_DATA SHOWN:_

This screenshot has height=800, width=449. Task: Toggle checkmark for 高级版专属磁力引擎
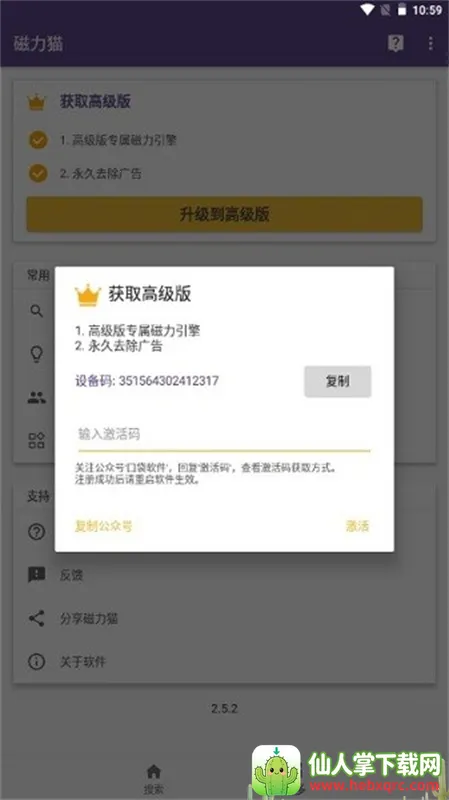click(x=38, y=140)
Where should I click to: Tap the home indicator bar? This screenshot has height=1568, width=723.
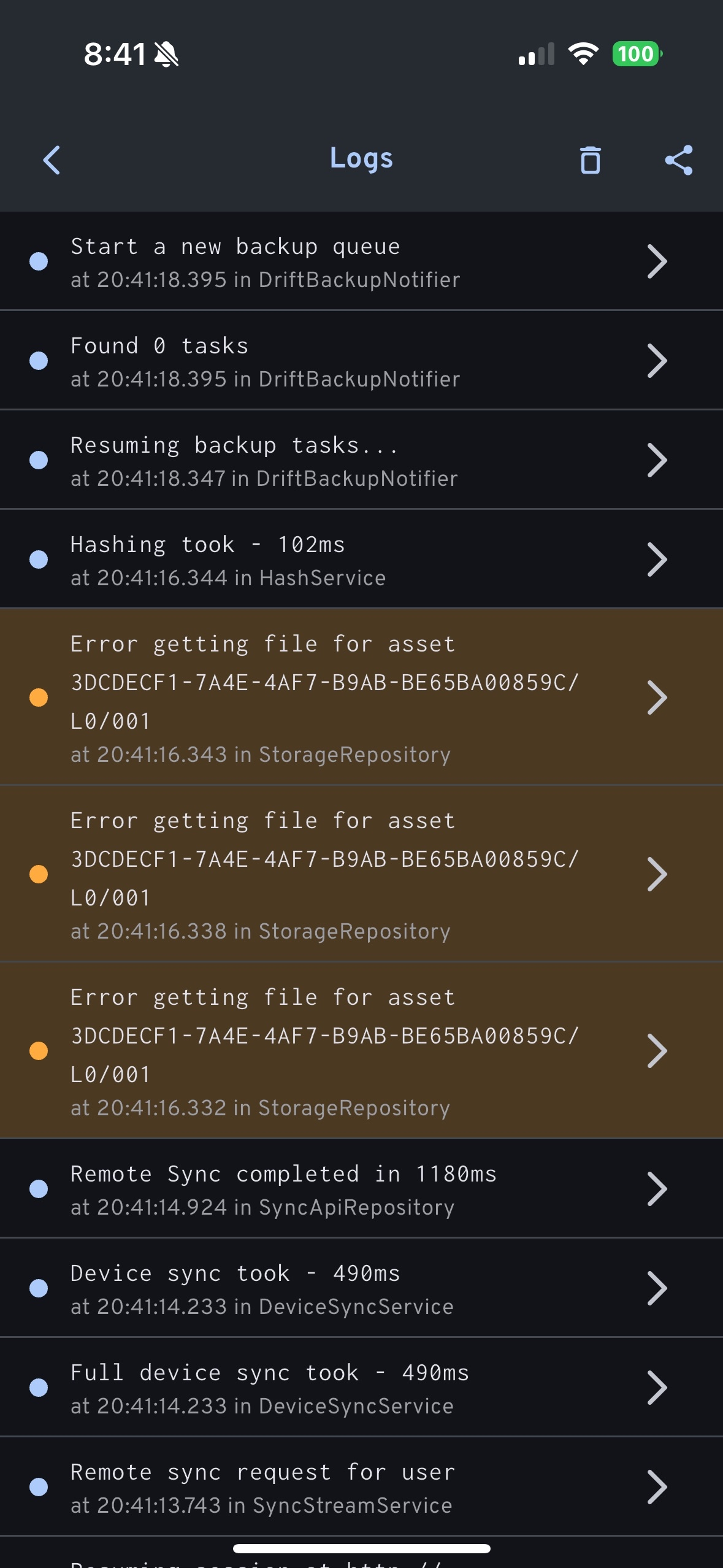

--

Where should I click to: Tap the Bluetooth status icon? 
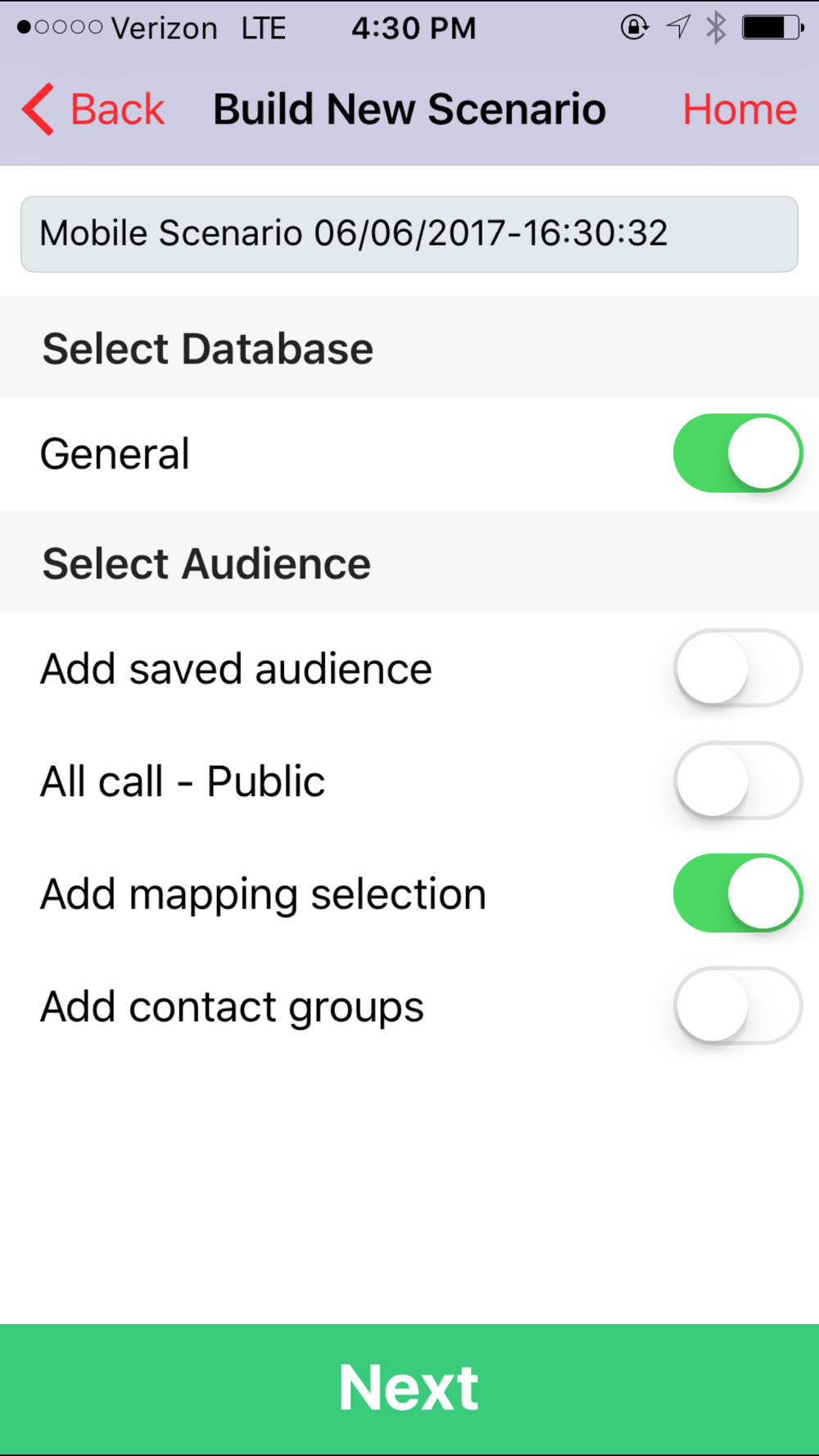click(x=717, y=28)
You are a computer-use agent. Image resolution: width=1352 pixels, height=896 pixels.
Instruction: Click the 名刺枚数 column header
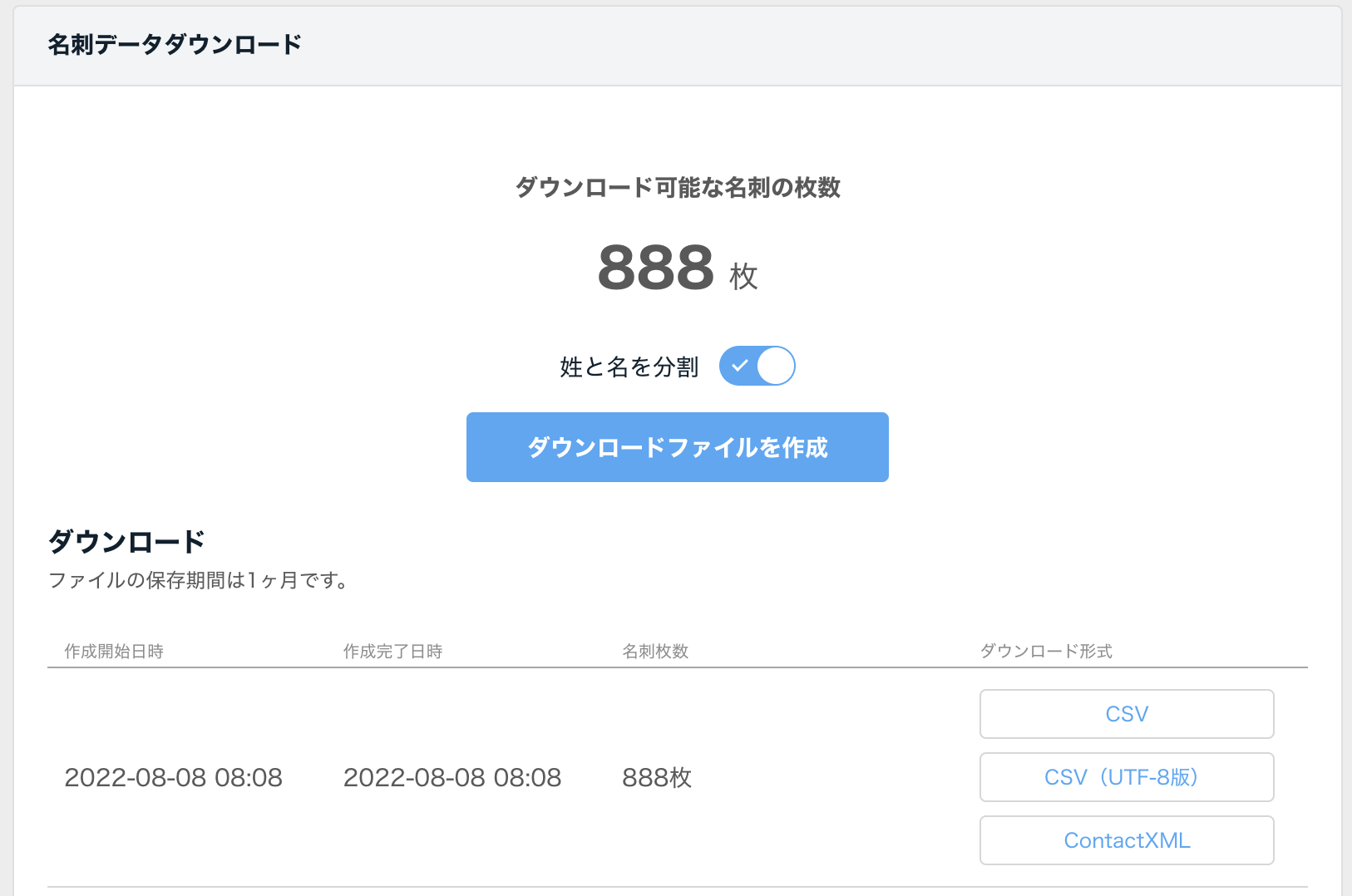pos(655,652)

_TASK TO COMPLETE:_ In the material above, one part opens with the line containing "This screenshot has height=800, width=449." and closes with the line containing "Where should I click to: Tap the home". Write out that part exactly and skip its pictures.

_SOLUTION:_
This screenshot has height=800, width=449. Task: Toggle checkmark for 高级版专属磁力引擎
click(x=38, y=140)
Where should I click to: Tap the home indicator bar? This screenshot has height=1568, width=723.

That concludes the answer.